• Written instruction:
In the smart metering text below, which four Member States account for the close to 60 million smart meters already installed?

• Source text:

....

In order to handle transition to a rapidly expanding Smart Grid, it is important to be able to update software remotely, such as the one seen in meters, without changing the equipment or doing upgrades manually in the field. Remote image uploading functionality enables those meters to get updated characteristics on an as-needed basis [2].

While the deployment of smart meters in Smart Grids and smart cities aim to provide more energy options and energy-saving choices for customers, the challenges of obtaining information from and to end users across the Smart Grid have been highlighted frequently in the literature as challenging task [3,4].

Smart meters can talk to their main energy providers through power lines, radio or mobile communications. It is often the case that some nodes in the smart energy grid have a low network availability, and sending a few data frames is the best that can be achieved at isolated ends of the grid or in very noisy environments.

The current paper is structured as follows: the introduction highlights the aim, the significance and the importance of the chosen topic, then the context section mentions the current state of the art and presents a quick comparison of key publications on challenges of data transmissions over power lines along the currently proposed models. The third section, materials and methods, iterates the materials and equipment used throughout the implementation of the slicing model. The methods described also cover the tests undergone for upload from smart meters towards a data concentrator and the download throughput tests needed during a firmware upgrade process. The results section covers the description of the experimental results described in the prior chapter besides their interpretation a total of 20 load profiling upload throughput tests are analyzed and 60 firmware image downloads have been performed on both the power line interface and the optical probe interface. Finally, the discussions and conclusions sections end the paper with a broad view of the implications of the current findings.

2. Context

The third energy package [5] requires European Union member states to ensure, for the long-term benefit of customers, the introduction of intelligent metering schemes. There are close to 60 million smart meters already installed in just four Member States [6] (Finland, Italy, UK and Sweden) and, whilst 95% [7] of the premises are reached without issues, there are going to be several thousands of households that are left in an inaccessible part of the smart energy network where standard approaches are no longer fit for purpose.

The question of how the Smart Grid security can be improved has been an active research topic in the last few years and solutions have emerged from physical layer improvements such as up to the application layer where internet connected firmware upgrades as described in [8]. The literature highlights the issues that arise from an insecure Smart Grid and the risk it poses by being allowing attackers to destabilize a grid by having remote control to key nodes. This paper aims to improve the security of low-availability nodes by allowing every node to get remote updates in a practical and timely manner. Attackers can decrease the network bandwidth or obtain the traffic including private data such as search histories, login information, and device usage patterns by exploiting the vulnerabilities in firmware upgrades to install malicious firmware [9]. Mlynek et al. [10] show the data rates of different power line communication protocols used in smart metering, but it concludes that all PLC will suffer from nodes being not close enough to their peers (i.e., the attenuation of the power line is proportional to the length of the power line) as well as from the power quality of the grid. The proposed solution of having repeaters at certain distances is not feasible in our case, as we aim to not add any new equipment on the grid and to only use what has already been deployed in the field.

....

• Record excerpts:
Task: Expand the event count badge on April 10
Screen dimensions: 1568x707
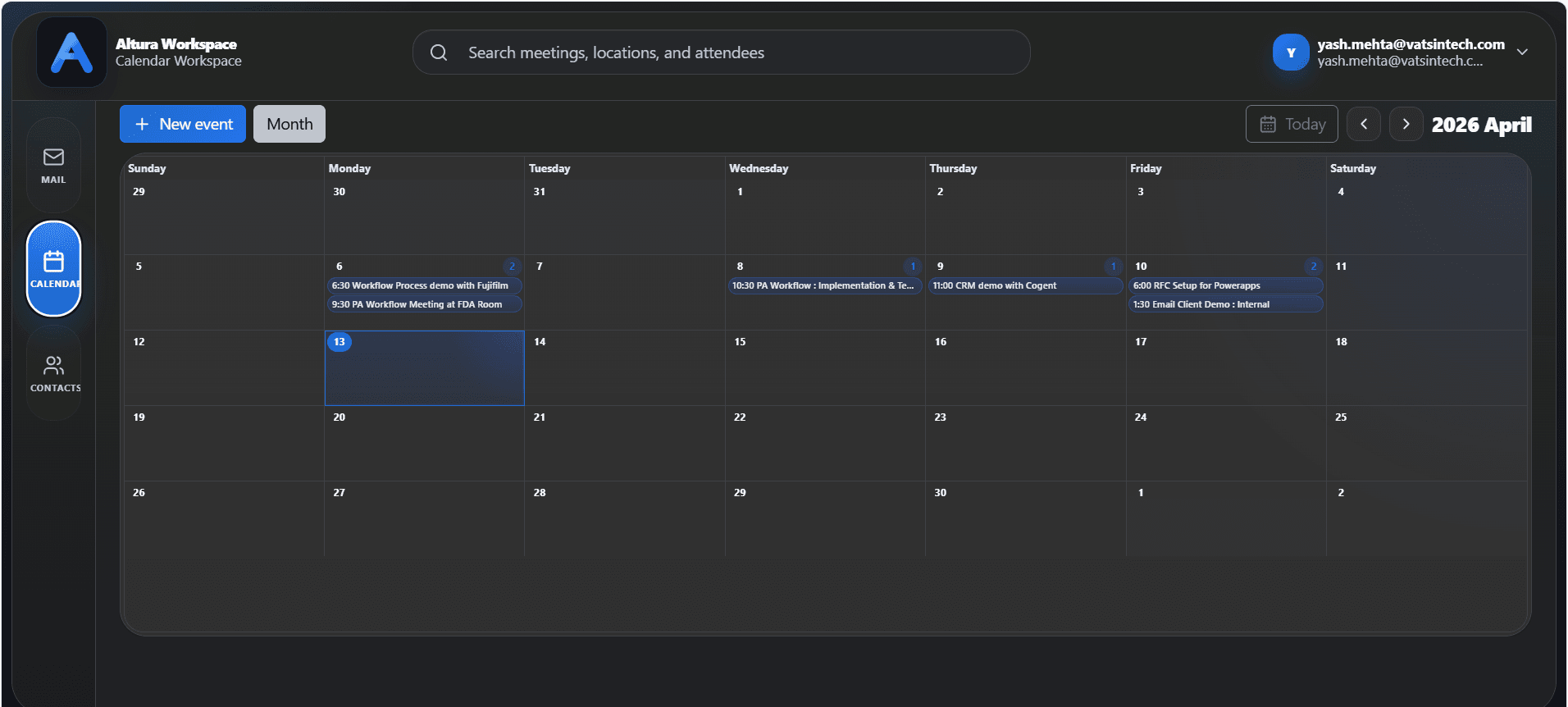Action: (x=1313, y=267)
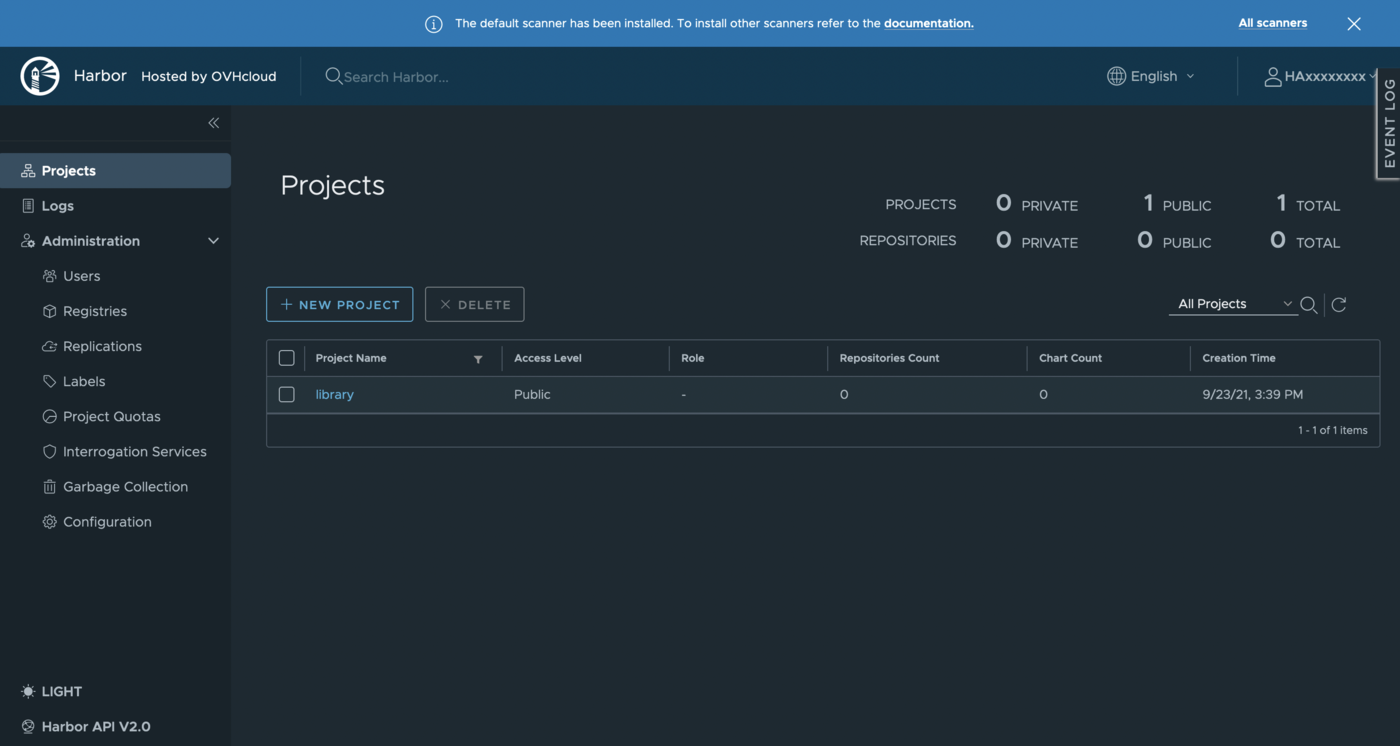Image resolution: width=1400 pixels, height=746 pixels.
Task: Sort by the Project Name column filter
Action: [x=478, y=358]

....

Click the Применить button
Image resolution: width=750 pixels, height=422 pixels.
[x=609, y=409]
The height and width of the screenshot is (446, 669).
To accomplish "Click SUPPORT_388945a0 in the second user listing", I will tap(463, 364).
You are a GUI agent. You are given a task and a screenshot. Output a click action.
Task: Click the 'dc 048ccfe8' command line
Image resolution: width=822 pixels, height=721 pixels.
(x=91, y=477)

....

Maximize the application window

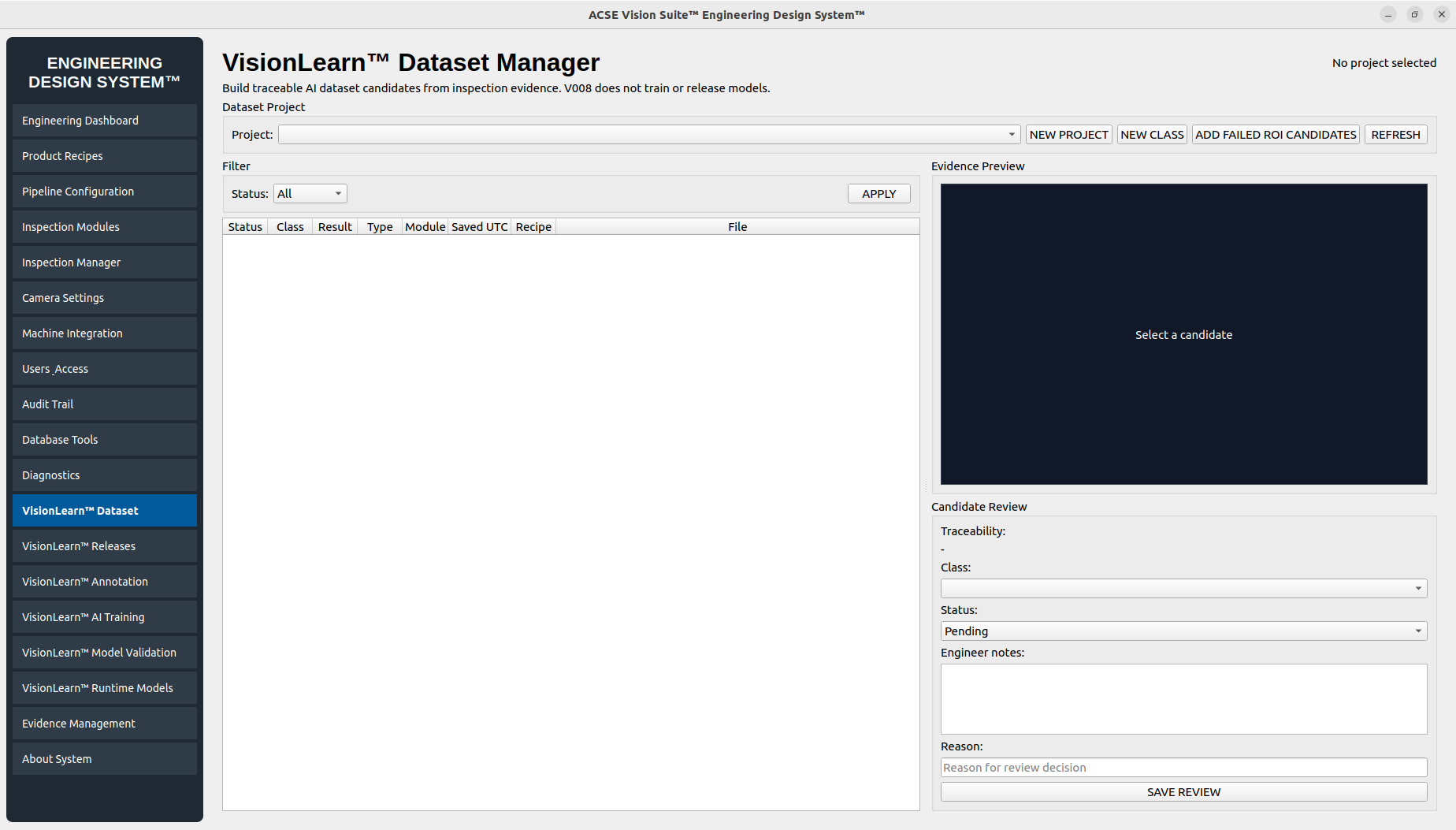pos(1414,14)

....

• Response to the task:
Finland, Italy, the UK and Sweden.